Hegglin si era rivolto alla giustizia del Regno Unito nel mese di luglio, all’indomani del celebre caso Mosley e della dirompente sentenza della Corte di Giustizia dell’Unione Europea, che ha costretto i motori di ricerca a mettersi al servizio dei cittadini per stabilire quali porzioni del passato la Rete debba dimenticare. Chiedeva che il motore di ricerca si adoperasse per “adottare tutte le ragionevoli e proporzionate misure tecniche” per fare in modo che i contenuti diffamatori “non comparissero nelle anteprime dei risultati di ricerca”, e per “prevenire il trattamento dei dati personali del denunciante che siano non accurati e/o che gli infliggano o possano infliggergli danni concreti o emozionali”, così come previsto dal Data Protection Act in vigore nel Regno Unito.

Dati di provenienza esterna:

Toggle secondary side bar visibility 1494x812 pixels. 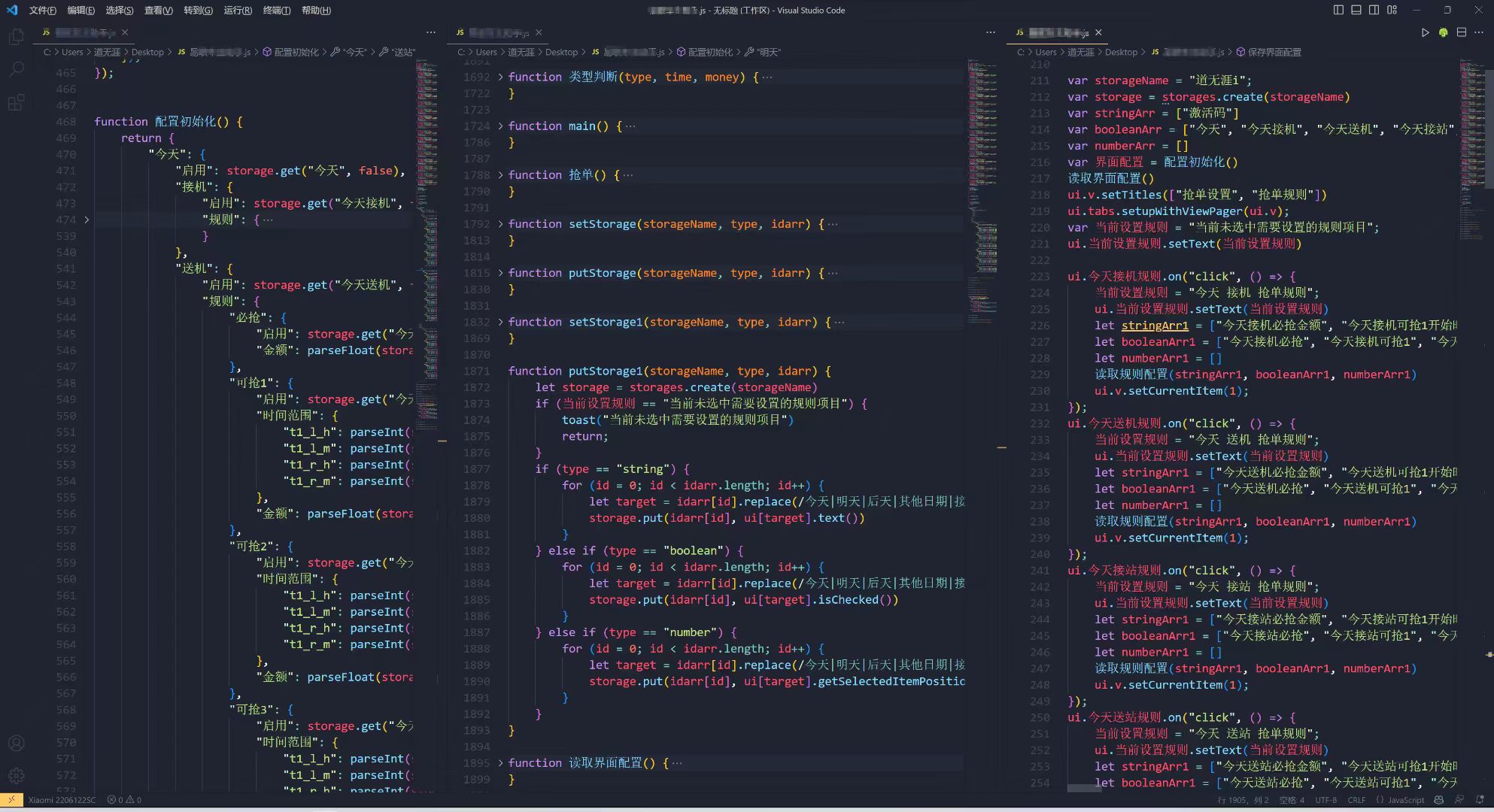(x=1374, y=10)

Google aveva chiesto a Hegglin una lista completa e circostanziata dei contenuti da rimuovere, così da analizzarli nel quadro del sistema approntato per le rimozioni da operare nel contesto del diritto all’oblio; i legali di Hegglin, dopo aver richiesto in passato delle rimozioni circostanziate che non hanno sortito alcun effetto sulla visibilità dei contenuti che dal 2011 in poi si sono moltiplicati in Rete, si erano opposti , sottolineando come la reputazione del proprio cliente fosse danneggiata da una quantità sconfinata di contenuti non solo diffamatori, ma anche totalmente infondati, che Google ha contribuito a rendere reperibili.

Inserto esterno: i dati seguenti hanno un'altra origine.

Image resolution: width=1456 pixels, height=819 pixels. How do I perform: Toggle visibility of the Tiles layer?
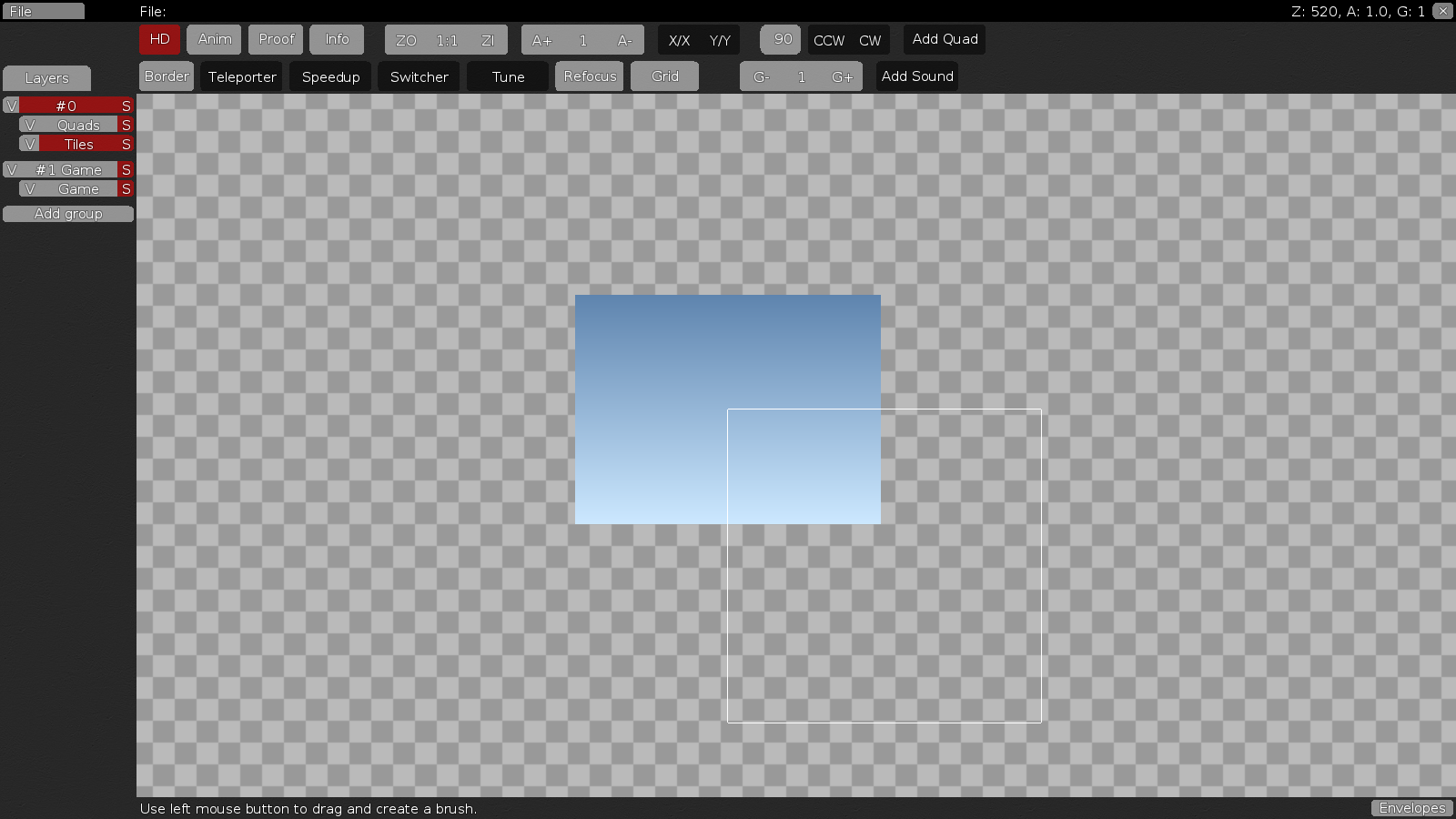pos(29,144)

Il processo si sarebbe dovuto celebrare presso la High Court di Londra, ma la parti hanno stretto un accordo per chiudere il contenzioso, i cui dettagli per ora rimangono riservati. Google, secondo i legali dell’uomo d’affari, “si impegnerà in maniera significativa per rimuovere il materiale frutto degli abusi dai propri siti e dai propri risultati di ricerca”. Mountain View, che continua a non ritenersi responsabile di dover analizzare e selezionare i contenuti postati in Rete dagli utenti , giustifica il proprio intervento con l’ eccezionalità della situazione , un “caso trolling fuori dall’ordinario per rilevanza e vastità”. Google, spiega un portavoce dell’azienda, “continuerà ad adottare le procedure che sono state approntate per la rimozione dei contenuti che violano le leggi che vigono nei paesi in cui opera”.